For the \(k\)-th number, we all should be very familiar with it. Of course,to kiki it is also simple. Now Kiki meets a very similar problem, kiki wants to design a container, the container is to support the three operations.

Push: Push a given element \(e\) to container

Pop: Pop element of a given \(e\) from container

Query: Given two elements \(a\) and \(k\), query the \(k\)th larger number which greater than \(a\) in container;

Although Kiki is very intelligent, she can not think of how to do it, can you help her to solve this problem?

Input

Input some groups of test data ,each test data the first number is an integer \(m (1\le m <100000)\), means that the number of operation to do. The next m lines, each line will be an integer p at the beginning, p which has three values:

If \(p\) is \(0\), then there will be an integer \(e (0 <e <100000)\), means press element \(e\) into Container.

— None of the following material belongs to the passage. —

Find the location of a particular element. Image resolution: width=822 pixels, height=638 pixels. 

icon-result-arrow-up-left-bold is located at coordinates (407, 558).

If \(p\) is \(1\), then there will be an integer \(e (0 <e <100000)\), indicated that delete the element \(e\) from the container.

If \(p\) is \(2\), then there will be two integers \(a\) and \(k (0 <a <100000, 0 <k <10000)\),means the inquiries, the element is greater than \(a\), and the \(k\)-th larger number.

Output

For each deletion, if you want to delete the element which does not exist, the output “No Elment!”. For each query, output the suitable answers in line. If the number does not exist, the output “Not Find!”.

Sample Input

5
0 5
1 2
0 6
2 3 2
2 8 1
7
0 2
0 2
0 4
2 1 1
2 1 2
2 1 3
2 1 4

Sample Output

No Elment!
6
Not Find!
2
2
4
Not Find!

Source

2009 Multi-University Training Contest 4 – Host by HDU

题意

有一个空的容器。\(\tt 0 e\)表示往这个容器里放入一个元素\(e\);\(\tt 1 e\)表示从这个容器里删除一个元素\(e\),如果这个元素不存在,输出No Elment!;\(\tt 2 a k\)表示查询这个容器中比\(a\)大的第\(k\)个数,如果这个数不存在,输出Not Find!

多组数据。

题解:

这个题\(100000\)的数据范围是可以用$O(n\log^2 n)$通过的。但是有些毒瘤出题人就喜欢卡两个\(\log\)。

两个\(\log\)做法

直接二分,每次用ask()函数求出前缀共有多少个元素。时间复杂度为\(O(n\log^2 n)\)。

一个\(\log\)做法

用一种叫做Binary Lifting的算法。这种做法来自于CF的一篇博客[Tutorial] by sdnr1,是一种在树状数组上二分的好方法。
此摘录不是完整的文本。